I’ve been retelling an anecdote from IBM’s speech-to-text experiments recently, and couldn’t remember where I’d got it… and indeed, I couldn’t remember if it was even true, as happens when you retell teh same story again and again…
Searching for combinations of things like “speech-recognition”, “IBM”, “faked test” and so on wasn’t getting me anywhere. But I’ve finally found a source: Jeremy Clark’s Pretotyping@Work eBook.
I’m posting the main bit of the anecdote here for two reasons. Firstly, I think you might find it interesting, and perhaps useful. Secondly, now that I’ve put it on my own site, using the aforementioned search terms which are the ones I clearly use to look for it, I’ll find it easier to find in future, hopefully…
“In the 1980’s, IBM was in discussions with several important customers about a radical product idea: hardware and software that could turn spoken words into a text on a screen. The fundamentals of the technology were still years away, yet customers seemed very enthusiastic: many declared they would pay generously for such a solution.
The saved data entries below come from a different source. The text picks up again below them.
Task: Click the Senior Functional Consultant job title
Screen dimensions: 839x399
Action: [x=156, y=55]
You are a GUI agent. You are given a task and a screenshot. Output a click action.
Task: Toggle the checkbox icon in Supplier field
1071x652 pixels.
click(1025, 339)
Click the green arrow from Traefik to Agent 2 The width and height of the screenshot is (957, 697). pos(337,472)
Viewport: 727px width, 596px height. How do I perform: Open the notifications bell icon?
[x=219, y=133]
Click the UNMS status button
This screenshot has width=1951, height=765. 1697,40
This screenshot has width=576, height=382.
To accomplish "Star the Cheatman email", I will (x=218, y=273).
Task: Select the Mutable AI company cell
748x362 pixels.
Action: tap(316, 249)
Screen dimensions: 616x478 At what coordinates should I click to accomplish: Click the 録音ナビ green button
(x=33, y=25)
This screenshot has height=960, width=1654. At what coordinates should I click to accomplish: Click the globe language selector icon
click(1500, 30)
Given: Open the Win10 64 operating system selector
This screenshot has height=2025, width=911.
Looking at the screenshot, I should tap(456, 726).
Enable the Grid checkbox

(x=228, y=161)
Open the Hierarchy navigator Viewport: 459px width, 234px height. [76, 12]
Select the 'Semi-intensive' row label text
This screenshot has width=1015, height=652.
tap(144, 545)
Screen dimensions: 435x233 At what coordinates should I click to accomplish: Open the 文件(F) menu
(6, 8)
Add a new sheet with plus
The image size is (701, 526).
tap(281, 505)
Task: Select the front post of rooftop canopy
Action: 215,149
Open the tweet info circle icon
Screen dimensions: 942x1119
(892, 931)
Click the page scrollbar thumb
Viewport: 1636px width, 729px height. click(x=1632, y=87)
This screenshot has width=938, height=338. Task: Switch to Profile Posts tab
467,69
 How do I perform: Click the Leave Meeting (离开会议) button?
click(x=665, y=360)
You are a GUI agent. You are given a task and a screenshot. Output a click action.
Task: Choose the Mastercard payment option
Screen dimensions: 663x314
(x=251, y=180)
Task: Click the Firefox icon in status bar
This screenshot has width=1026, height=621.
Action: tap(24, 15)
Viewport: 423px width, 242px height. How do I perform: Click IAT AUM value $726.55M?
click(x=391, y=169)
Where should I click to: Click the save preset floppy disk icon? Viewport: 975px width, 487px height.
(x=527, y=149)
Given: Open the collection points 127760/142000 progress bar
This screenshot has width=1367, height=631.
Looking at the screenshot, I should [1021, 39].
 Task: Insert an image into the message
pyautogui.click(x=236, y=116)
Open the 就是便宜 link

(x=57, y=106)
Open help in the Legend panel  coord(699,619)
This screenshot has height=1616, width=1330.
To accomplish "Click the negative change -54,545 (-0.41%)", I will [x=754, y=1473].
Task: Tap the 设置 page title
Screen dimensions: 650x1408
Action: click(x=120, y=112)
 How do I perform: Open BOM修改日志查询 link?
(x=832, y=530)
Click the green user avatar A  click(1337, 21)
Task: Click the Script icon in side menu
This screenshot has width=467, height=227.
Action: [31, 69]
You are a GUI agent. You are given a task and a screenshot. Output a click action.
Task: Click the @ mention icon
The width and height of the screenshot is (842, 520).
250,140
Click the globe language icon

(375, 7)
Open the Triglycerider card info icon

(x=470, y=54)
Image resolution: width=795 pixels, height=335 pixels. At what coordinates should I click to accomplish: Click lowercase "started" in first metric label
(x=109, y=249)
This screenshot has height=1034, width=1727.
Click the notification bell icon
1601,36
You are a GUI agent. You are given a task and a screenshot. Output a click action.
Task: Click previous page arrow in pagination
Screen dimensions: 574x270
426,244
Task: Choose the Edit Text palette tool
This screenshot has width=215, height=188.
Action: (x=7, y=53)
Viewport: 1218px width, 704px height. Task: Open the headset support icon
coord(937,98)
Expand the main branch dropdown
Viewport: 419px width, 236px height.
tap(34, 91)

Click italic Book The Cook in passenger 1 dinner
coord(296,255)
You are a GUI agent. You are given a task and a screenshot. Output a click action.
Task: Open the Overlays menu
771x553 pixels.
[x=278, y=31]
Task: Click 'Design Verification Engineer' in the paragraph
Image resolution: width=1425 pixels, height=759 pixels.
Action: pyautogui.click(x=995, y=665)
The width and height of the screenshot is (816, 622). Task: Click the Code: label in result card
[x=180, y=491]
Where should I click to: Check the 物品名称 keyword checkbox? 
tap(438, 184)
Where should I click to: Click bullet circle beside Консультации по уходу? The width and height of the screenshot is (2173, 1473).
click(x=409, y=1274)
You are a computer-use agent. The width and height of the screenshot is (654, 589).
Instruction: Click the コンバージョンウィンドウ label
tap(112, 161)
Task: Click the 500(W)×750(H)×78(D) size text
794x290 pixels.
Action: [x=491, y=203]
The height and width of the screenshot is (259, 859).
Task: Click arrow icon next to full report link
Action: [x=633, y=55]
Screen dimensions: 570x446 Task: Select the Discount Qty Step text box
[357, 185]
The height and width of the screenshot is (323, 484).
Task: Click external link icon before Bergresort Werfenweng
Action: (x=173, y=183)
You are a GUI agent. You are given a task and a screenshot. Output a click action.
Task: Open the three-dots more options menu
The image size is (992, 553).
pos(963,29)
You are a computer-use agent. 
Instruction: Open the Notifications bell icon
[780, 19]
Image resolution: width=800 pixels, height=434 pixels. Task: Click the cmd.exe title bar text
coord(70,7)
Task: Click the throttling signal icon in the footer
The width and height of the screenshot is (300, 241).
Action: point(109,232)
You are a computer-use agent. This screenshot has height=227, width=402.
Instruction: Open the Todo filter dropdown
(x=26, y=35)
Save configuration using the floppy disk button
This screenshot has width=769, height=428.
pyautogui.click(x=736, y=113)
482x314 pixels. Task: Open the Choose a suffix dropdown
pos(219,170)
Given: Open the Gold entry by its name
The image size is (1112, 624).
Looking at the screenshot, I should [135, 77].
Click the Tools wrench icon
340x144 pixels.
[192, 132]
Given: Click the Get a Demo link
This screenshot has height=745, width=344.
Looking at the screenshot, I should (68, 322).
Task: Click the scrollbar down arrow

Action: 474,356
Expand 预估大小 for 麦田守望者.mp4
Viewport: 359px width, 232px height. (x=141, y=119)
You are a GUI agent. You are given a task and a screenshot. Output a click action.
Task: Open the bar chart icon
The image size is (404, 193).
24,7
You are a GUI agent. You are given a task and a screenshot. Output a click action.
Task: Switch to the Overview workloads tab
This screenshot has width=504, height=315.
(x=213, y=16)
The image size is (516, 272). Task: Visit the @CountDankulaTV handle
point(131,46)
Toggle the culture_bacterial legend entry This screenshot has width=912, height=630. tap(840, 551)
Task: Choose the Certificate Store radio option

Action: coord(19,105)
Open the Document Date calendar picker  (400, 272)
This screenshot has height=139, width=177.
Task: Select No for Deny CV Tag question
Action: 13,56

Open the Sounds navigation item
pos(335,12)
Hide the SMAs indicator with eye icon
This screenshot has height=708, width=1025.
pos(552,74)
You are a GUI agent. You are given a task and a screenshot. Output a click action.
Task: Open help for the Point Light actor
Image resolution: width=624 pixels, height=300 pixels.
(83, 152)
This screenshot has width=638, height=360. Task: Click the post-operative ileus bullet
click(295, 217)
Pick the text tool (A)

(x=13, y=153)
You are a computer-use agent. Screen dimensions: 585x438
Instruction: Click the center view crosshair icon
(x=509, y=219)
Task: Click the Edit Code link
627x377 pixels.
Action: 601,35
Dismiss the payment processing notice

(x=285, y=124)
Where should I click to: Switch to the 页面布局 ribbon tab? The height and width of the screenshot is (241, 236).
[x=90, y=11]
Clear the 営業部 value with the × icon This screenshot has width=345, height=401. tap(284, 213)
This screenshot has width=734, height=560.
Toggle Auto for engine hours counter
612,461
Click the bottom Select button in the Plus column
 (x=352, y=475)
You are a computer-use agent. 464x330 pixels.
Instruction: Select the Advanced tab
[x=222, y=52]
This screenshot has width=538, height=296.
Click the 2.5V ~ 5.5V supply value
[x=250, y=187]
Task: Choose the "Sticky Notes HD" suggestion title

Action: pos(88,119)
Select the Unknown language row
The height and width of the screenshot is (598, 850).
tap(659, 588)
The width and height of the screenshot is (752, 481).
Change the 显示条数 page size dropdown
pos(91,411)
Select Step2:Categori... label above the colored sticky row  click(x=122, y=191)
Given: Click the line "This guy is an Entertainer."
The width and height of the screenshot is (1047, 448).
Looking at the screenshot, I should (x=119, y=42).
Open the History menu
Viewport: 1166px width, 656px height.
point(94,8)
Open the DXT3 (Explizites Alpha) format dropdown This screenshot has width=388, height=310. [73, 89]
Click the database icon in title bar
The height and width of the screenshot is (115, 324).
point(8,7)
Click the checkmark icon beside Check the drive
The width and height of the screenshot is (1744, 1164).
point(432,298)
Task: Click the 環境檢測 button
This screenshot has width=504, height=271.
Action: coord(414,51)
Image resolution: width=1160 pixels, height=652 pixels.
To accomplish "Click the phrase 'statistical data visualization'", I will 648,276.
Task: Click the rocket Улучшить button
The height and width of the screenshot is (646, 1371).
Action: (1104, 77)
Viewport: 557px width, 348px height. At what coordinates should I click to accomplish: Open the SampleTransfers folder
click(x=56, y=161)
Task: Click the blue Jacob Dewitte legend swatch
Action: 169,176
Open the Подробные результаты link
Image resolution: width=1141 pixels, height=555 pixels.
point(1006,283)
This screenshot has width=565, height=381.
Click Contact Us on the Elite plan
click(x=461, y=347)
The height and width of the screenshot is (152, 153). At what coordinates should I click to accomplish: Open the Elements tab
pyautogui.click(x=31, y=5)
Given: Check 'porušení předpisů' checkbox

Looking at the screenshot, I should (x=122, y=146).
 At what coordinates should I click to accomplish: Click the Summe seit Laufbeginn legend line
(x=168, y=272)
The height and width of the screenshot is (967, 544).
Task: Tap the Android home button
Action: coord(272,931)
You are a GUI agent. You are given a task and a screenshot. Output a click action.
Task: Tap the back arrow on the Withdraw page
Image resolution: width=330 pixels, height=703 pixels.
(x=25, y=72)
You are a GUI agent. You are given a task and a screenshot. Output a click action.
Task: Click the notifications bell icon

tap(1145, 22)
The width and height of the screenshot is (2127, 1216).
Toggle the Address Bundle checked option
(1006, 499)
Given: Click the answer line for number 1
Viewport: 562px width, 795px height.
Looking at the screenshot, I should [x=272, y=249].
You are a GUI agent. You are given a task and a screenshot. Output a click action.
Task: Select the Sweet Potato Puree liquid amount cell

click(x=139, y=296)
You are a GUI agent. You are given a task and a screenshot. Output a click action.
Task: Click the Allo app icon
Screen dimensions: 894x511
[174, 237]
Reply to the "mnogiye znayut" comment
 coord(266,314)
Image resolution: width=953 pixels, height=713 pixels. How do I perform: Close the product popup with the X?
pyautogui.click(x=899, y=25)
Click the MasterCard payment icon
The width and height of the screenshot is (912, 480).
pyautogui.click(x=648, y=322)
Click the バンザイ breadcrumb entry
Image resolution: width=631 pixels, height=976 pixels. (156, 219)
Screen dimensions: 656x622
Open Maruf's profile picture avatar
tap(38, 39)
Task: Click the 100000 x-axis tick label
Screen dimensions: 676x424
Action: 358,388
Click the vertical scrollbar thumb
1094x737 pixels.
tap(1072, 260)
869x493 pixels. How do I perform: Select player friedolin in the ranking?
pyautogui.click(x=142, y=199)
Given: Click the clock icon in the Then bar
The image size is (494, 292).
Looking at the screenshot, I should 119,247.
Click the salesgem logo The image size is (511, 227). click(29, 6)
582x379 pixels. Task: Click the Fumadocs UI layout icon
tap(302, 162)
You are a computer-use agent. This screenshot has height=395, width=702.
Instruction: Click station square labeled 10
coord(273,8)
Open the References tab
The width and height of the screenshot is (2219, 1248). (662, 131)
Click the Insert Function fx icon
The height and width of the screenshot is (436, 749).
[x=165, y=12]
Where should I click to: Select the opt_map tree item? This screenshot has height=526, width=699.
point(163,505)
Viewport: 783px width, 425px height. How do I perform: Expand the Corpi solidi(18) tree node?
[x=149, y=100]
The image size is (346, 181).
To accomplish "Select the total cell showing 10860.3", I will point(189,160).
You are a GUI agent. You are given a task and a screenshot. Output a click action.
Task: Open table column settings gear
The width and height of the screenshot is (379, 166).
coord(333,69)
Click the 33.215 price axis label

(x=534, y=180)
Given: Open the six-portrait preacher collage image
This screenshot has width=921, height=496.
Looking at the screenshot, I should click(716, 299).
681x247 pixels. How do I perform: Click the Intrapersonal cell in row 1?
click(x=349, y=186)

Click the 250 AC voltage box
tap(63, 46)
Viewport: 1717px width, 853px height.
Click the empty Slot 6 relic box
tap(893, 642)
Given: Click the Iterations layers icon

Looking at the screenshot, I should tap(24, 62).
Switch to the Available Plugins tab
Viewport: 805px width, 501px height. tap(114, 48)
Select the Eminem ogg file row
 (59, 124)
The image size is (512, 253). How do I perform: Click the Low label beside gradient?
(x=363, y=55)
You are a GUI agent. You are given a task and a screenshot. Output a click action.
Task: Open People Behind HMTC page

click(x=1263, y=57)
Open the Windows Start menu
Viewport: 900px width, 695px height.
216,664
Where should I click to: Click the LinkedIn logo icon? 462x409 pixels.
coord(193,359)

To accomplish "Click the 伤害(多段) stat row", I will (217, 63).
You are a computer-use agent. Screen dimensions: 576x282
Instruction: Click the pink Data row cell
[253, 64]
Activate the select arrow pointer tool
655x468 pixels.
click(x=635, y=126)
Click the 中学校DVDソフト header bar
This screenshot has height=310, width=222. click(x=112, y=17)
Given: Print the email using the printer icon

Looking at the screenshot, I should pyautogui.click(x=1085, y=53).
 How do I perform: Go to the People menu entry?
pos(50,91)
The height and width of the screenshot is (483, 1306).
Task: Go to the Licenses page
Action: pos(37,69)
Traditionally, IBM would have launched an R&D effort to develop the algorithms and electronics necessary to demonstrate a prototype. In the case of the Speech-To-Text idea, however, a team member had an intriguing alternative suggestion: they should pretend to have the solution, to see how customers actually reacted to the capability.
What the team did was to create a movie-set like testing lab, in the form of a typical office space of the day. Customer subjects would be briefed on the Speech-to-Text solution, then seated in the space. The subject would speak into a microphone, dictating a variety of office correspondence, and would almost immediately see their words appear on the screen on the desk in front of them. What the subjects didn’t know was that the electronic output was being produced by a typist in a nearby room, listening to the dictation through headphones.
What the IBM team learned was that, in practice, customers didn’t like the solution, not because of flaws in the product (the transcribed text) but because of a host of hitherto-unseen environmental challenges: speaking taxed the subject’s throat, there was concern for privacy surrounding confidential material that the speaker would not
wish to be overhead, and so on.
Actual exposure to the essence of the proposed solution completely reversed the earlier customer enthusiasm.”